EXERCISE REQUIREMENTS: All entries below must be given again exactly as they stand.
╔══
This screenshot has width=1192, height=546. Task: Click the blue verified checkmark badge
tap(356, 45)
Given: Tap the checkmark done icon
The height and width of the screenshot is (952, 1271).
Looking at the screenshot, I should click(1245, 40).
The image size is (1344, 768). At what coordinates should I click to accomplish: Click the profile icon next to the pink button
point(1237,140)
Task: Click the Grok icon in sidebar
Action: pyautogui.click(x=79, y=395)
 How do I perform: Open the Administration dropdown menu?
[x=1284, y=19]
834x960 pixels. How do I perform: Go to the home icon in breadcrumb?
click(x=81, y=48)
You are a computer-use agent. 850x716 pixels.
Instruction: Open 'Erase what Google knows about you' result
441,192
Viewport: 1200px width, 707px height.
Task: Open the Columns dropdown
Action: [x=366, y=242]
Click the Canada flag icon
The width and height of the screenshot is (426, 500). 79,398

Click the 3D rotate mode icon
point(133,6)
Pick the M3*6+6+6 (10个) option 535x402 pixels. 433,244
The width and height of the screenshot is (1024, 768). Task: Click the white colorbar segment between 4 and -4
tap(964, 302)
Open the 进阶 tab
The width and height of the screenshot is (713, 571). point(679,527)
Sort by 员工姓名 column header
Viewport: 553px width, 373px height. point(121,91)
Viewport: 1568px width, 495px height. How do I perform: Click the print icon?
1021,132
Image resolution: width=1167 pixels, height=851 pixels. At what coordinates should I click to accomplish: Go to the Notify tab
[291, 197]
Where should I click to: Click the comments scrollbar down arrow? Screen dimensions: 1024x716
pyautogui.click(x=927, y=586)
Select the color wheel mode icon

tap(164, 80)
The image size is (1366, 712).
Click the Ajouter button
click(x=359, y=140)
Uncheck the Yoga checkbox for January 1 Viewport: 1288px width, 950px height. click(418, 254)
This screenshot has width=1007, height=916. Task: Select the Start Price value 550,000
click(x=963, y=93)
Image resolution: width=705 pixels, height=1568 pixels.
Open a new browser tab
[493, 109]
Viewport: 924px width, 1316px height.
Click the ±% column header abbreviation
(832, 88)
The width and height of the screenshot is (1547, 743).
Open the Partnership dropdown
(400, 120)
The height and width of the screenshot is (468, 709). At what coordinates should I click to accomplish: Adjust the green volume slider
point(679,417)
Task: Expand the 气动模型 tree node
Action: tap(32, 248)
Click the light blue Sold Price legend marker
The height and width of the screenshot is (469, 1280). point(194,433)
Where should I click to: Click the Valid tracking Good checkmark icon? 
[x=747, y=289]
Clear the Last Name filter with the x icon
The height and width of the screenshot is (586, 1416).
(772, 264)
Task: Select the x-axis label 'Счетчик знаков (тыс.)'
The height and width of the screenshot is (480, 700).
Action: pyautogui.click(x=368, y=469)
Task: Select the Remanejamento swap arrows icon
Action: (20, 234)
╚══
ANSWER BOX:
This screenshot has width=1192, height=546. Task: Click the blue verified checkmark badge
tap(356, 45)
Given: Tap the checkmark done icon
The height and width of the screenshot is (952, 1271).
Looking at the screenshot, I should click(1245, 40).
The image size is (1344, 768). At what coordinates should I click to accomplish: Click the profile icon next to the pink button
point(1237,140)
Task: Click the Grok icon in sidebar
Action: pyautogui.click(x=79, y=395)
 How do I perform: Open the Administration dropdown menu?
[x=1284, y=19]
834x960 pixels. How do I perform: Go to the home icon in breadcrumb?
click(x=81, y=48)
You are a computer-use agent. 850x716 pixels.
Instruction: Open 'Erase what Google knows about you' result
441,192
Viewport: 1200px width, 707px height.
Task: Open the Columns dropdown
Action: [x=366, y=242]
Click the Canada flag icon
The width and height of the screenshot is (426, 500). 79,398

Click the 3D rotate mode icon
point(133,6)
Pick the M3*6+6+6 (10个) option 535x402 pixels. 433,244
The width and height of the screenshot is (1024, 768). Task: Click the white colorbar segment between 4 and -4
tap(964, 302)
Open the 进阶 tab
The width and height of the screenshot is (713, 571). point(679,527)
Sort by 员工姓名 column header
Viewport: 553px width, 373px height. point(121,91)
Viewport: 1568px width, 495px height. How do I perform: Click the print icon?
1021,132
Image resolution: width=1167 pixels, height=851 pixels. At what coordinates should I click to accomplish: Go to the Notify tab
[291, 197]
Where should I click to: Click the comments scrollbar down arrow? Screen dimensions: 1024x716
pyautogui.click(x=927, y=586)
Select the color wheel mode icon

tap(164, 80)
The image size is (1366, 712).
Click the Ajouter button
click(x=359, y=140)
Uncheck the Yoga checkbox for January 1 Viewport: 1288px width, 950px height. click(418, 254)
This screenshot has width=1007, height=916. Task: Select the Start Price value 550,000
click(x=963, y=93)
Image resolution: width=705 pixels, height=1568 pixels.
Open a new browser tab
[493, 109]
Viewport: 924px width, 1316px height.
Click the ±% column header abbreviation
(832, 88)
The width and height of the screenshot is (1547, 743).
Open the Partnership dropdown
(400, 120)
The height and width of the screenshot is (468, 709). At what coordinates should I click to accomplish: Adjust the green volume slider
point(679,417)
Task: Expand the 气动模型 tree node
Action: tap(32, 248)
Click the light blue Sold Price legend marker
The height and width of the screenshot is (469, 1280). point(194,433)
Where should I click to: Click the Valid tracking Good checkmark icon? 
[x=747, y=289]
Clear the Last Name filter with the x icon
The height and width of the screenshot is (586, 1416).
(772, 264)
Task: Select the x-axis label 'Счетчик знаков (тыс.)'
The height and width of the screenshot is (480, 700).
Action: pyautogui.click(x=368, y=469)
Task: Select the Remanejamento swap arrows icon
Action: (20, 234)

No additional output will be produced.